* **Exercise inputs**
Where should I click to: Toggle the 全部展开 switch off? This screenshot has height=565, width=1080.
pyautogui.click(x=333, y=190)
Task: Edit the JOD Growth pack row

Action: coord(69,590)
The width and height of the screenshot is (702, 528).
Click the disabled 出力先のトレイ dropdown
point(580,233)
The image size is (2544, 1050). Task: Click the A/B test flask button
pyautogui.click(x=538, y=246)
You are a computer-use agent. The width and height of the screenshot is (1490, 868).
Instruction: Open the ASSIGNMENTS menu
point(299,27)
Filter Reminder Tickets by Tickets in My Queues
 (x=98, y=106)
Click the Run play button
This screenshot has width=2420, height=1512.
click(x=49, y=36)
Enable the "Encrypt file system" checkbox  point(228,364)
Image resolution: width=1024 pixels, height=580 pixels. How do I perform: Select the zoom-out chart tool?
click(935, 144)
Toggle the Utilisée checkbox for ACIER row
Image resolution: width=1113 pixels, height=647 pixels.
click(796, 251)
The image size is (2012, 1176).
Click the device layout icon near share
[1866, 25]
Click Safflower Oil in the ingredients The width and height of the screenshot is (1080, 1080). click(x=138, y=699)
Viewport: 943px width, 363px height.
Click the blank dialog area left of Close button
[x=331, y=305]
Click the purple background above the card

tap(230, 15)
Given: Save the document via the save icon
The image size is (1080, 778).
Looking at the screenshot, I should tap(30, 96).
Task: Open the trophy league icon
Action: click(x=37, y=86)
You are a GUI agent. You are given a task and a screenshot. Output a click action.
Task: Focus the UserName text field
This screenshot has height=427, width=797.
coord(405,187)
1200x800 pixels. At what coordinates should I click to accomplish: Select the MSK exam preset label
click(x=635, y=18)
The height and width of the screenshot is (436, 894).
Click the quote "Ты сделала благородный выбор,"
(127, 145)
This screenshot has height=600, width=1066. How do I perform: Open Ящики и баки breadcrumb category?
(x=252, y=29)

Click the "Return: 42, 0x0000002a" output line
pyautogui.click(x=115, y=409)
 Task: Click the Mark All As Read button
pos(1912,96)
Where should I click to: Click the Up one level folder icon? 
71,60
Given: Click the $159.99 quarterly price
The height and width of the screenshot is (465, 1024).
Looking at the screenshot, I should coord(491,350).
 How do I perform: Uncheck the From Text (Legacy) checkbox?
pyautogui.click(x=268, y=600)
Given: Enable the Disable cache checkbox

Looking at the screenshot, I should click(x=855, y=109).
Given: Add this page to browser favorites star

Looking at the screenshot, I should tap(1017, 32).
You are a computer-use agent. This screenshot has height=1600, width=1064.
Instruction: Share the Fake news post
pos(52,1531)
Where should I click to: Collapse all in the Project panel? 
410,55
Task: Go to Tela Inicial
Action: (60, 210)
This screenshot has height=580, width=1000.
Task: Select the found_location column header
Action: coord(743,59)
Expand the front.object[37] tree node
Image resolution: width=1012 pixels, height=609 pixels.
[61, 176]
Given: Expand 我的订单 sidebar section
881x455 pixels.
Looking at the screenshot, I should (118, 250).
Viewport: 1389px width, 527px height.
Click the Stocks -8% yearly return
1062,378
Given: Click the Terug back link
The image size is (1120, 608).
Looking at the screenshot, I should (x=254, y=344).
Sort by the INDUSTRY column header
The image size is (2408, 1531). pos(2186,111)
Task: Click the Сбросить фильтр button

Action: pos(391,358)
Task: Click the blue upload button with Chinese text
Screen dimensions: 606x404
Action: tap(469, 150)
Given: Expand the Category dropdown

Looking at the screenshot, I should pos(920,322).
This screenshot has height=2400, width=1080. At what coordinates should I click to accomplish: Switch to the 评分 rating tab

* **Written task**
Rewrite the records above, requests included, from the start of the records through the line that contains "point(299,27)". Shift every coordinate in the answers by -111.

* **Reply to the task**
Where should I click to: Toggle the 全部展开 switch off? This screenshot has height=565, width=1080.
pyautogui.click(x=222, y=79)
Task: Edit the JOD Growth pack row

Action: coord(-42,479)
The width and height of the screenshot is (702, 528).
Click the disabled 出力先のトレイ dropdown
point(469,122)
The image size is (2544, 1050). Task: Click the A/B test flask button
pyautogui.click(x=427, y=135)
You are a computer-use agent. The width and height of the screenshot is (1490, 868).
Instruction: Open the ASSIGNMENTS menu
point(188,-84)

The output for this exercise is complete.